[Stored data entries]
──────────

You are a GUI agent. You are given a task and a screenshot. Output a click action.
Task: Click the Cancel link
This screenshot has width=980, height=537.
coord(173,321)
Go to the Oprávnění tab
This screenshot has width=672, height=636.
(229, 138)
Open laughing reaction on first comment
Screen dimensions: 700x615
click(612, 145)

──────────

Task goal »
Print every record above exactly as written.

Output for this task »
You are a GUI agent. You are given a task and a screenshot. Output a click action.
Task: Click the Cancel link
This screenshot has width=980, height=537.
coord(173,321)
Go to the Oprávnění tab
This screenshot has width=672, height=636.
(229, 138)
Open laughing reaction on first comment
Screen dimensions: 700x615
click(612, 145)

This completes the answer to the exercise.